The Congaree National Park is located in a complex floodplain that contains an array of aquatic ecosystems and wetlands occupied by old growth forest. The National Monument, now National Park, was established in 1976, and is located 20 miles southeast of Columbia, in central South Carolina. Most of the 22,200 acres is occupied by wetlands and seasonally inundated bottomland hardwood and swamp forests.

Ornithological Summary

The Congaree National Park is the largest old growth bottomland hardwood forest in the United States. It supports high densities of neotropical migrants in the summer and during migration. Winter densities of temperate migrants and permanant residents are high. Numerous dead and down snags and woody material support high numbers of cavity nesters. Congaree's large size, old growth nature and public ownership make for an outstanding research site

Conservation Issues

Water impoundment projects, upstream development activities, and potential sources of pollution in upstream watersheds pose the most serious threats to the health of the Congaree ecosystem. rban and agricultural development in the vast watershed (over 8,000 square miles) brings with it a potential for surface water contamination.

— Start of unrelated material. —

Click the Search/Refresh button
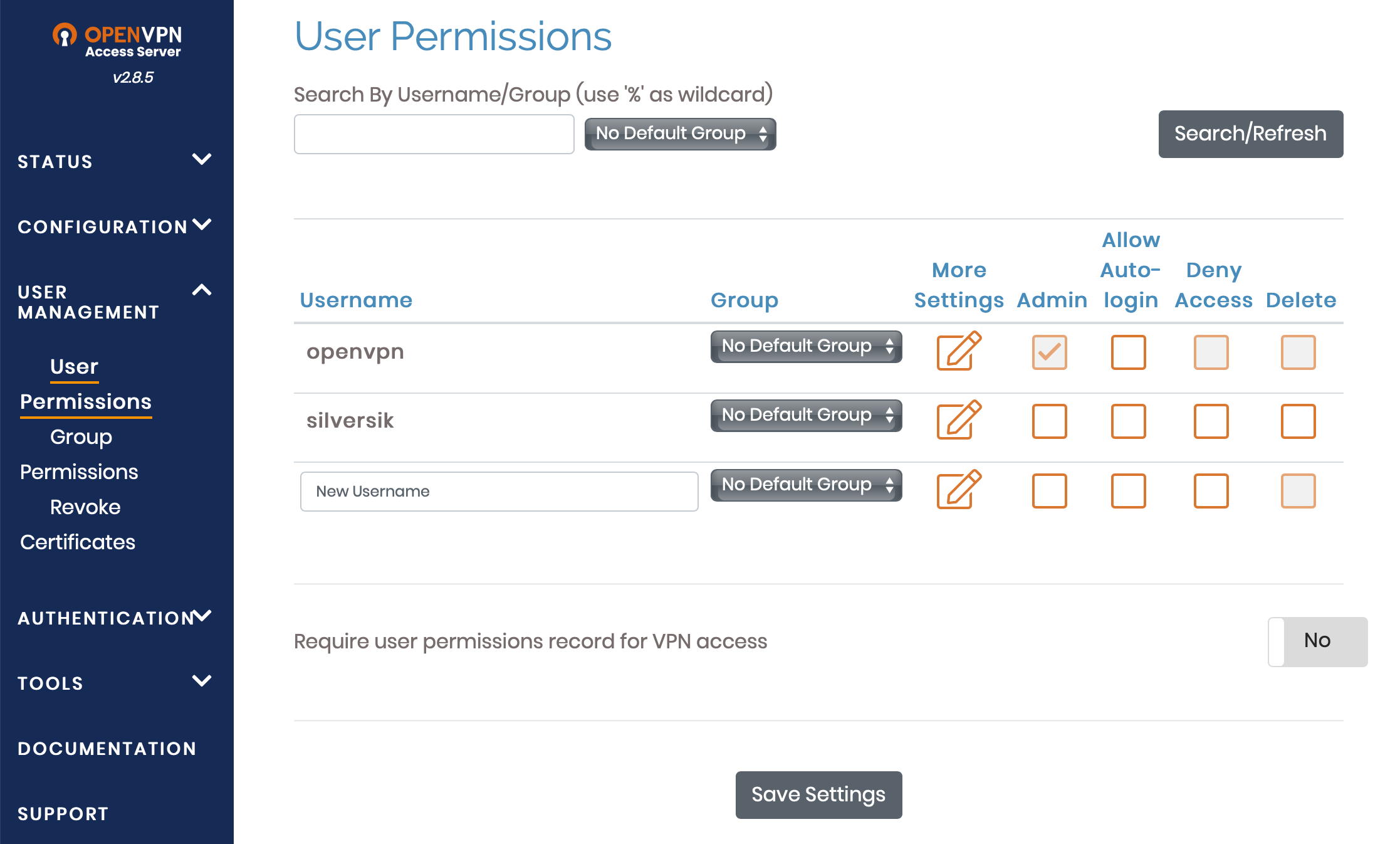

The Congaree National Park property is owned by the U.S. Department of Interior, National Park Service. There are a minor number of in-holdings remaining and owned by a hunt club.

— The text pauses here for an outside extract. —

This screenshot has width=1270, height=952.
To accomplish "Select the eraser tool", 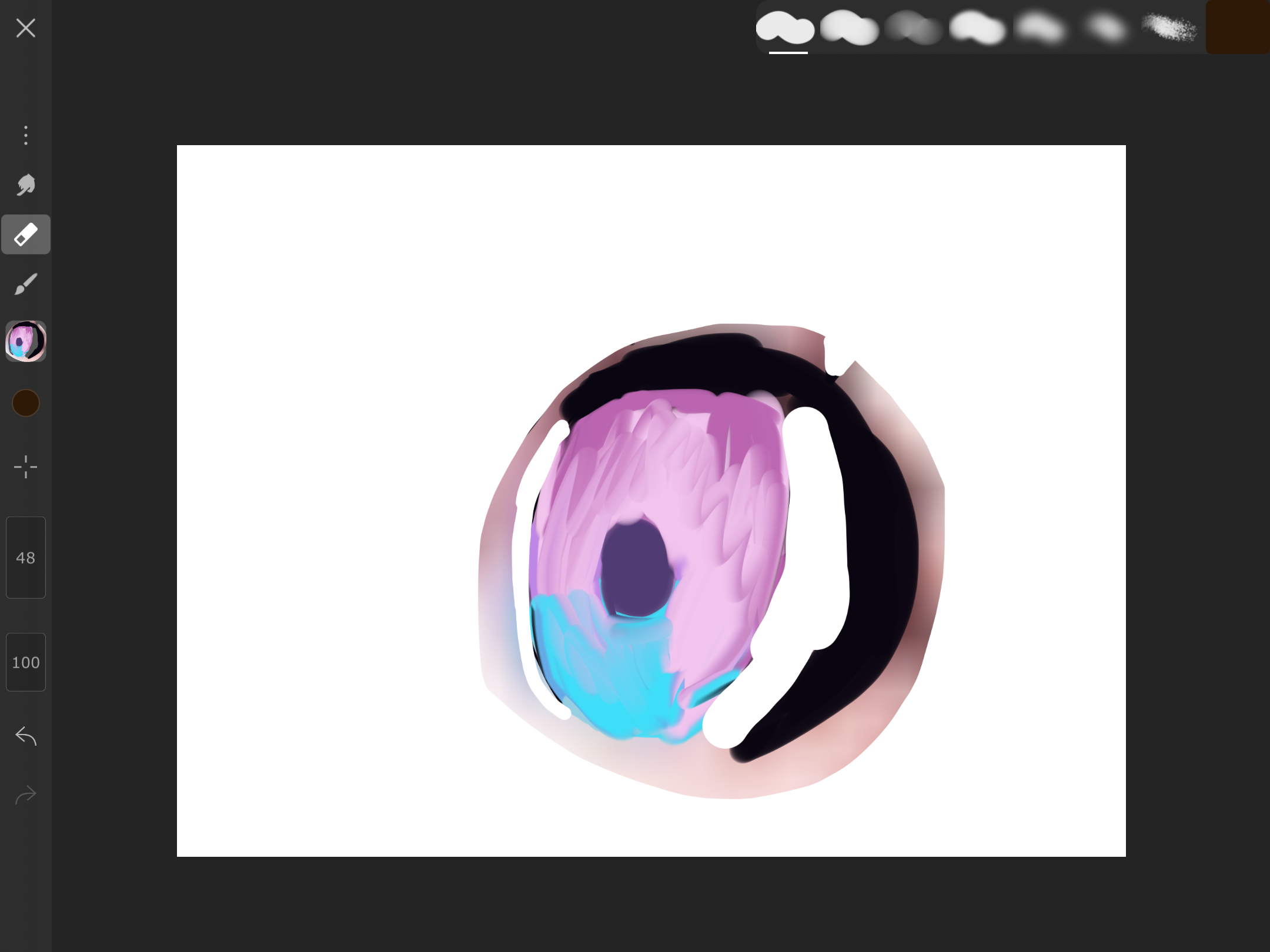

The Congaree National Park is predominately floodplain forest averaging 2-2.5 miles in width, periodic flooding 8-10 times annually, mostly in late winter and early spring. Moderate winters are offset by a long and humid growing season. Extremely fertile alluvial soils composed of clays and silts are dominant. Typical wetlands in the area include several "oxbow lakes", numerous "guts" and creeks distributed throughout the floodplain.

Land Use

The primary land use in the Congaree National Park is conservation of habiatat for wildlife and as a wilderness area. There is a system of boardwalks for environmental education, particularly of school groups. There is also a series of land and water trails for ecotourism.